One day, a curious thing happened. In the midst of lunch, Lady Agnes sprang up from table with a joyful but hysterical laugh, and declared that Walter was coming on horseback, and she must go and meet him. Quick as thought she had her hat on, and rushed out of the house, the nurse following at a little distance, anxious to see what would happen.

Lady Agnes walked swiftly across the park to a little wicket-gate in the wall, where Warren used to meet her. Then she stopped and looked along the path, while the nurse hid behind the trunk of a beech tree at a short distance. In a few minutes Agnes cried out, “I hear him—I hear him; it is his footstep.” Then a minute afterwards she flung out her arms as if embracing some one, and cried, and seemed to kiss the air, uttering warm words of affection. The nurse saw nothing—only a light puff of wind stirred the leaves and caused a rustling.

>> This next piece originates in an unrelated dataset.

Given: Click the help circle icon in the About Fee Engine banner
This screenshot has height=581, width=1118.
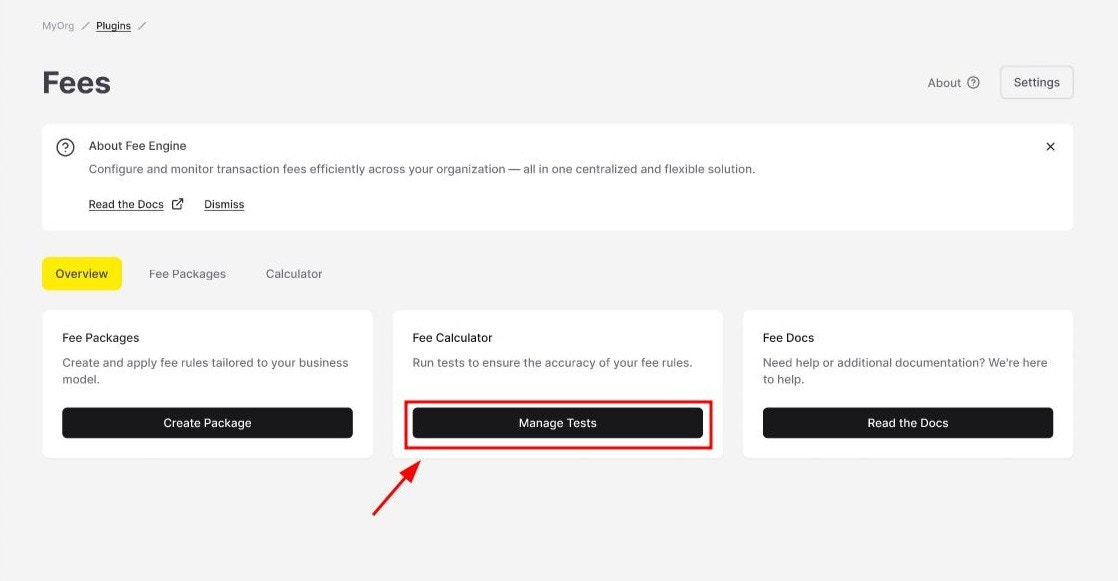Looking at the screenshot, I should click(x=66, y=148).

Agnes in a few moments turned to the right, and began to walk, or rather glide, as it seemed to the excited fancy of the nurse, at a swift pace, all the while talking as if to some person who accompanied her, and every now and then pausing to throw her arms round his neck, and uttering an hysterical sob. She made straight for “The Pot,” and went quickly round the oak stump. The nurse followed rapidly, and as she peeped round the oak there was Lady Agnes facing her on the other side of “The Pot,” with both arms extended and her face white as death. “Walter,” she said, distinctly; “Walter, what does that red spot on your forehead mean? Are you angry?” Then she fell prone on the grass in a dead faint, and the nurse had immense trouble to get her home again.

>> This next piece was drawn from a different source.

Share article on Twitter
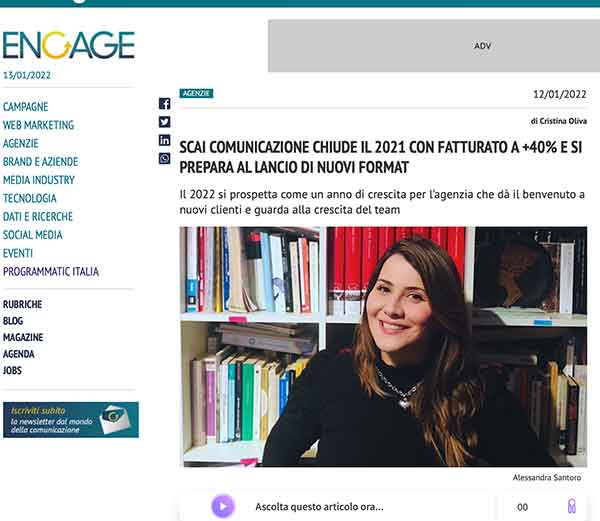The image size is (600, 521). 165,121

Just a month afterwards came the news that Walter was dead, having been shot in the forehead with a ball from a matchlock while leading on his men. He had won much praise by his desperate courage, and the last despatch recommended him for promotion, and for the Cross for saving life under heavy fire.

Now, looked at dispassionately by others, the whole incident resolves itself into a case of excitement and over-anxiety acting upon a naturally sensitive organisation. But it was easy to see how to Lady Agnes the affair wore a very different light. To her the imaginary shape, invisible to others, which had met her at the little wicket-gate, was real—the spirit of her lover, which had come from the wilds of China, over thousands of miles, to acquaint her in dumb show of the destruction of its body.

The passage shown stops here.